**TASK GOAL:** Report the number of lines below in which the word "name" occurs. Nothing else is needed.
:: RECORDS FOR THE EXERCISE ::
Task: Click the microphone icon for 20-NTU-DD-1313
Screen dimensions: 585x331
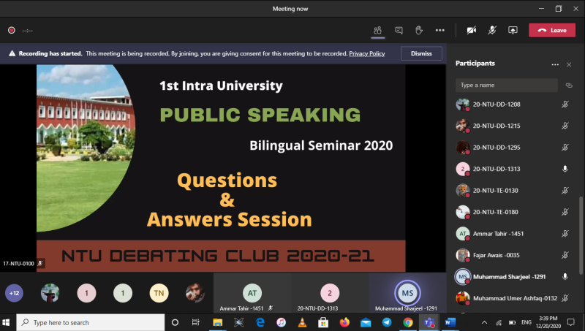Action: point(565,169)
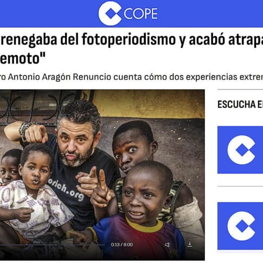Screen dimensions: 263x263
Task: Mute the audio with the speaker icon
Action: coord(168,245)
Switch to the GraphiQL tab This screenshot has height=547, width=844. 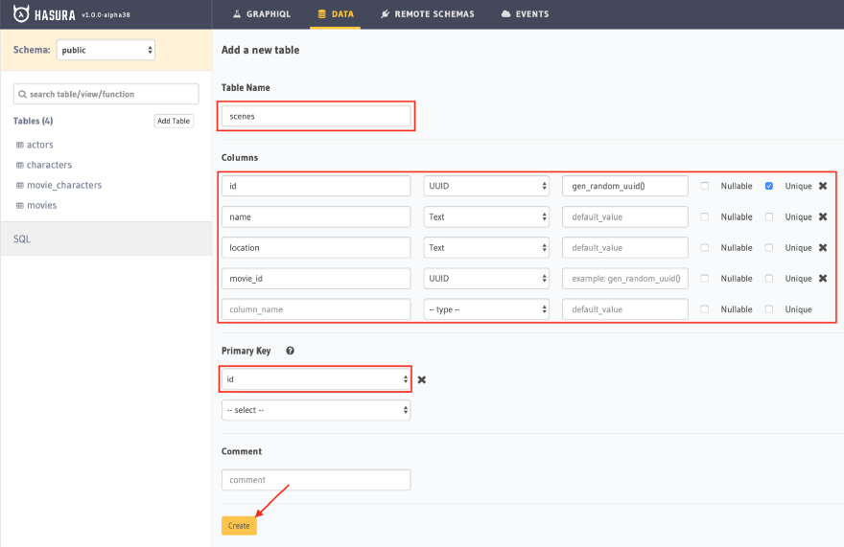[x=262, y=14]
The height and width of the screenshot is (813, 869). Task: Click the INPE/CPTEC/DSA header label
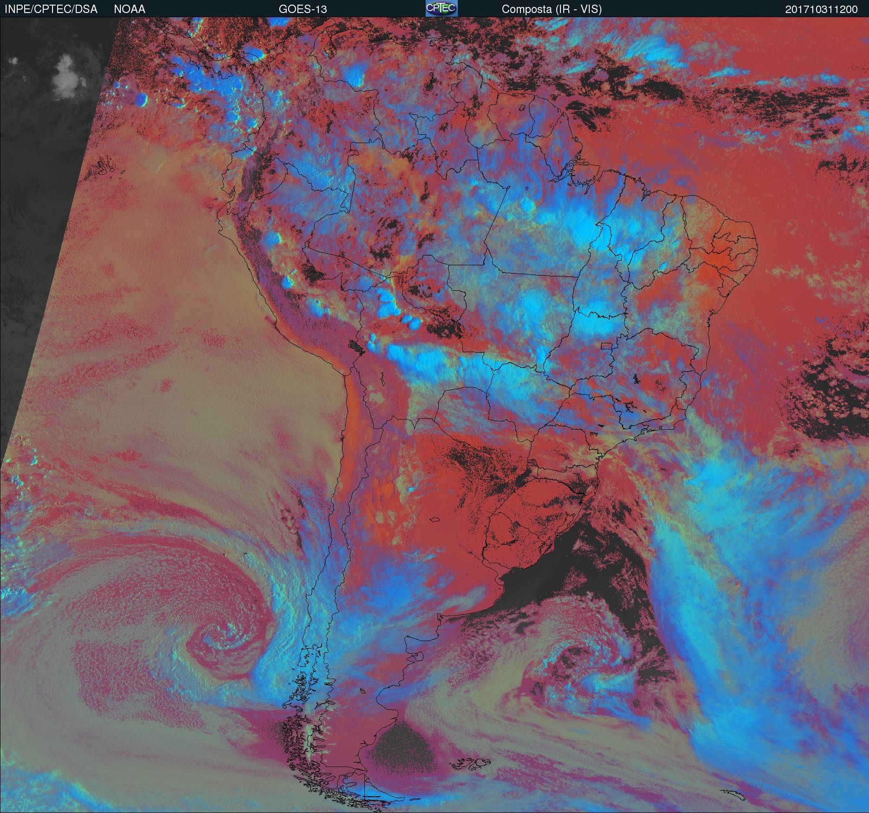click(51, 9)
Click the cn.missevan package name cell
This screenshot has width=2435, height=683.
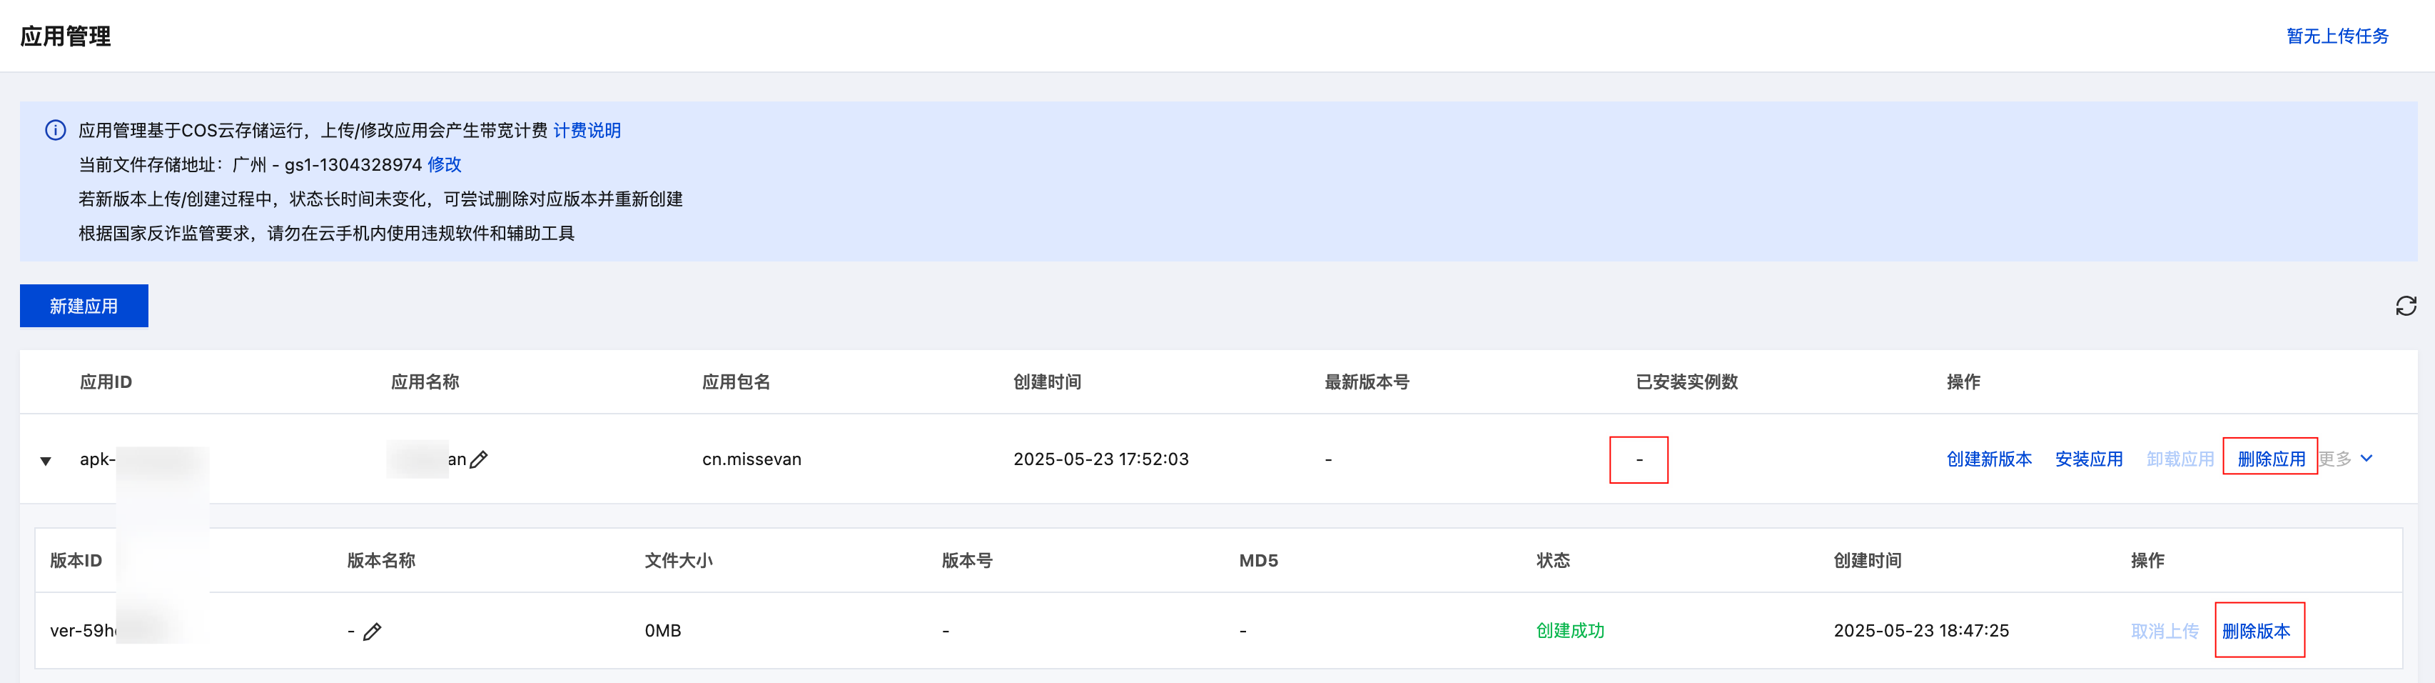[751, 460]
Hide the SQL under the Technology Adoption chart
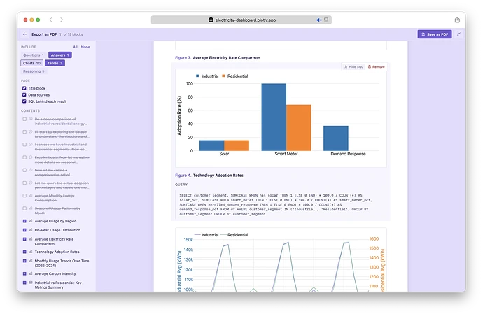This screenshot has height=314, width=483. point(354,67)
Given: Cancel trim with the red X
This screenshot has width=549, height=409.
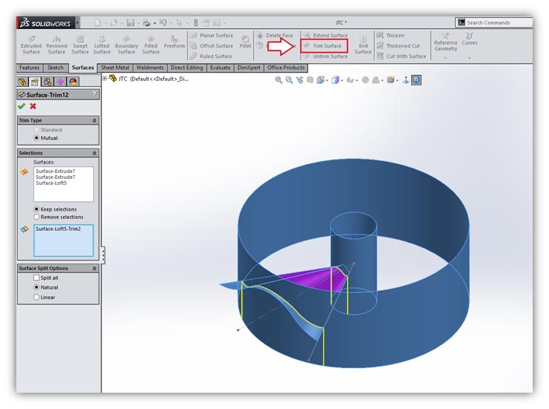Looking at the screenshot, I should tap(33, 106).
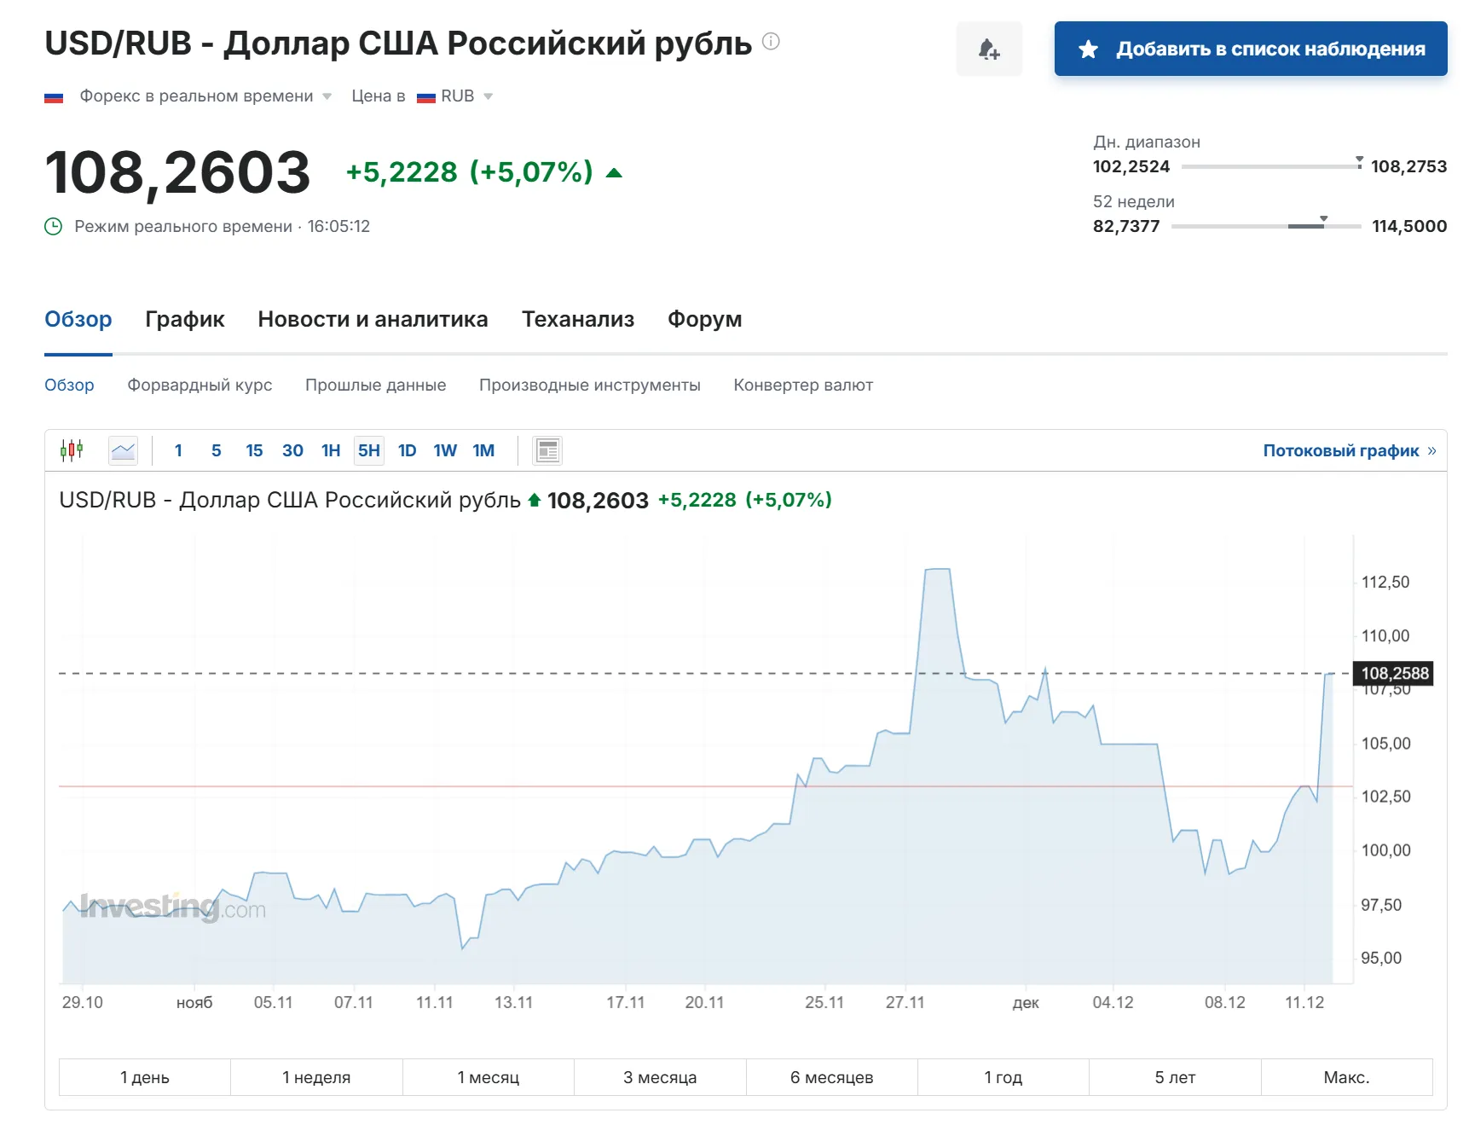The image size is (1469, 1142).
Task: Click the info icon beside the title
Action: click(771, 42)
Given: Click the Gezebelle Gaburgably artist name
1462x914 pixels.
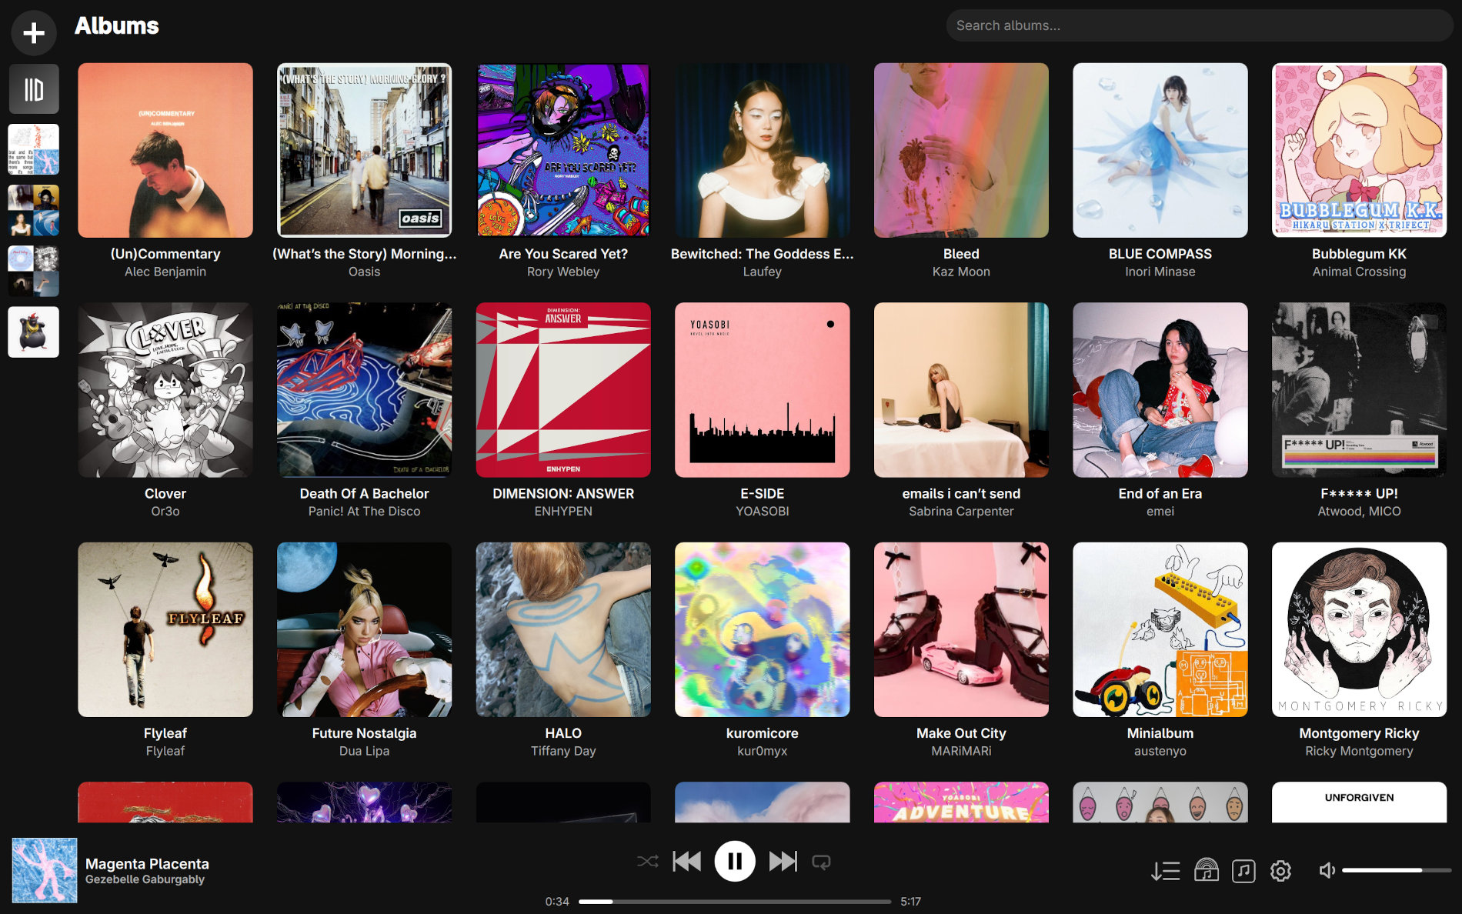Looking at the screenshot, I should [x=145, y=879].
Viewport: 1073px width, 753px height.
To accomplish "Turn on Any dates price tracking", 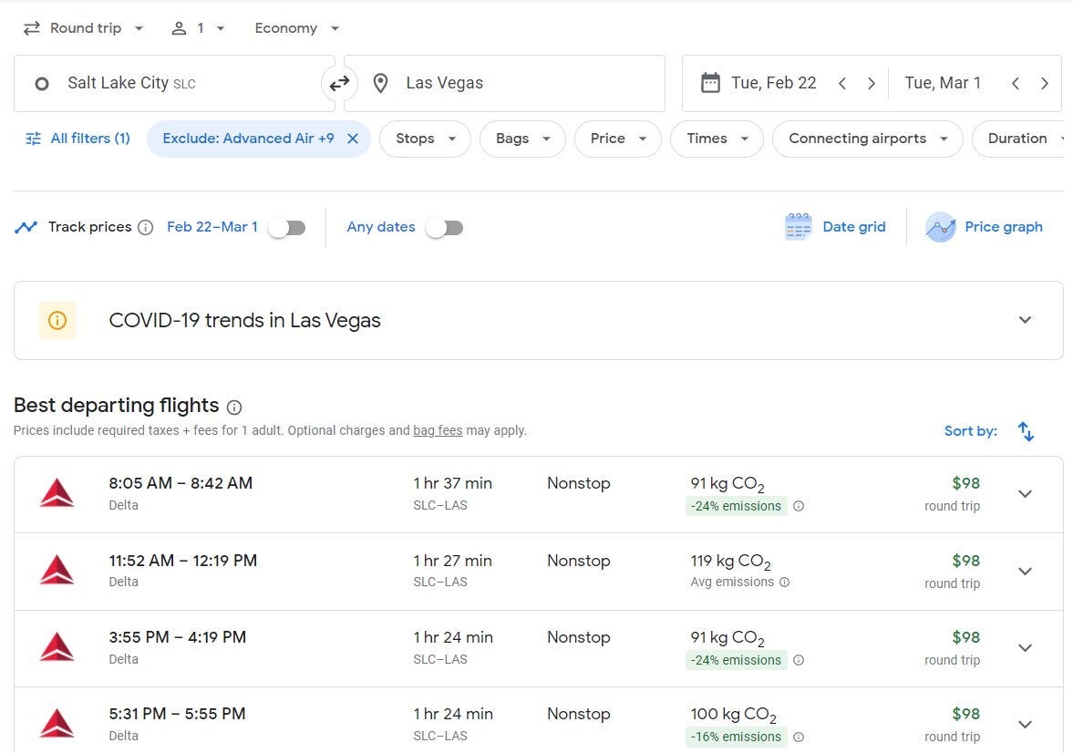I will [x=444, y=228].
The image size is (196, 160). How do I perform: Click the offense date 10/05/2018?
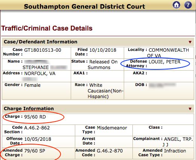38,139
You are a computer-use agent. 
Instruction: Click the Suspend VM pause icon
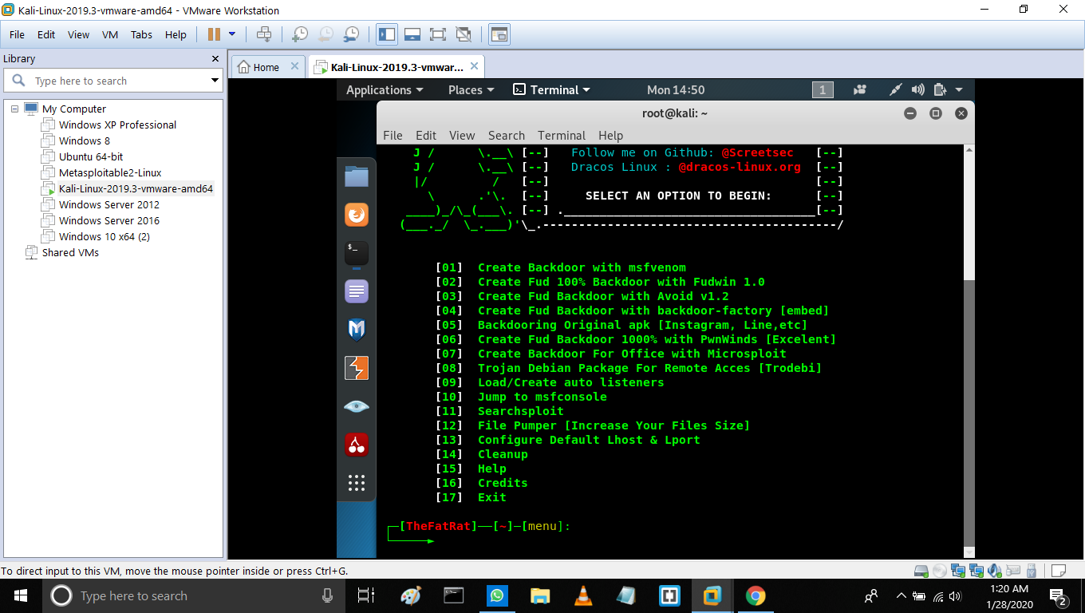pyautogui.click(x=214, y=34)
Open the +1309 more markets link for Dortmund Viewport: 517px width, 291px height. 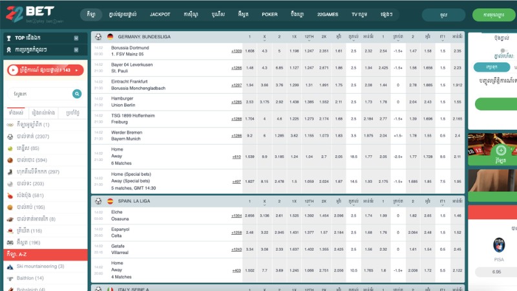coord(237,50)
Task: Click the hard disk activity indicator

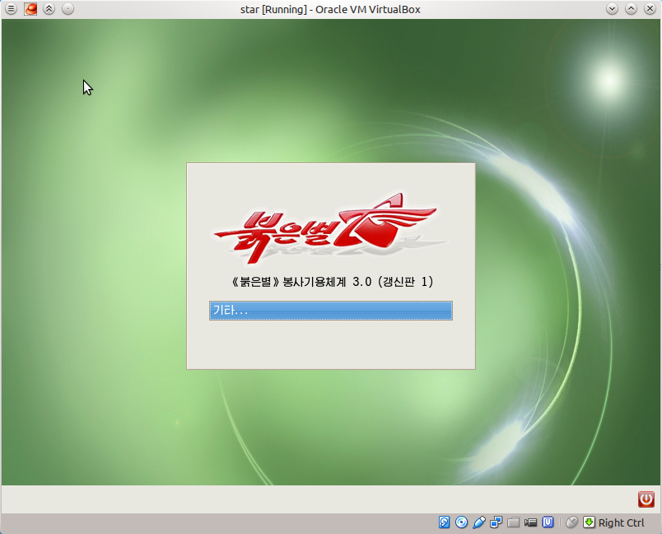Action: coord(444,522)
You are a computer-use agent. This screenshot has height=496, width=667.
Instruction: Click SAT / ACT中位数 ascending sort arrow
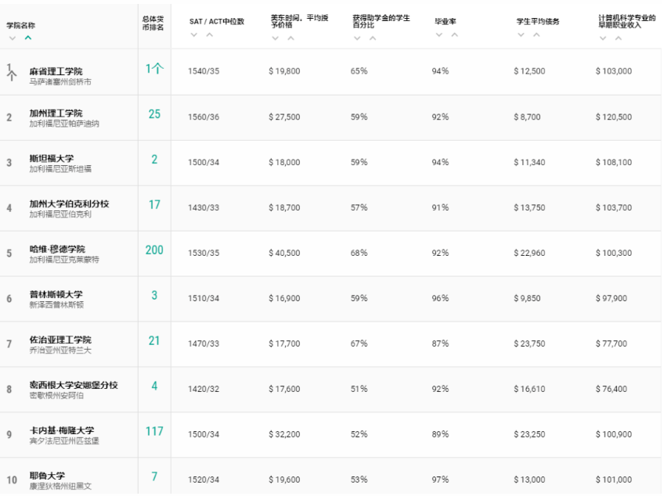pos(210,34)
:::
**REPLY TO THE TASK:** 2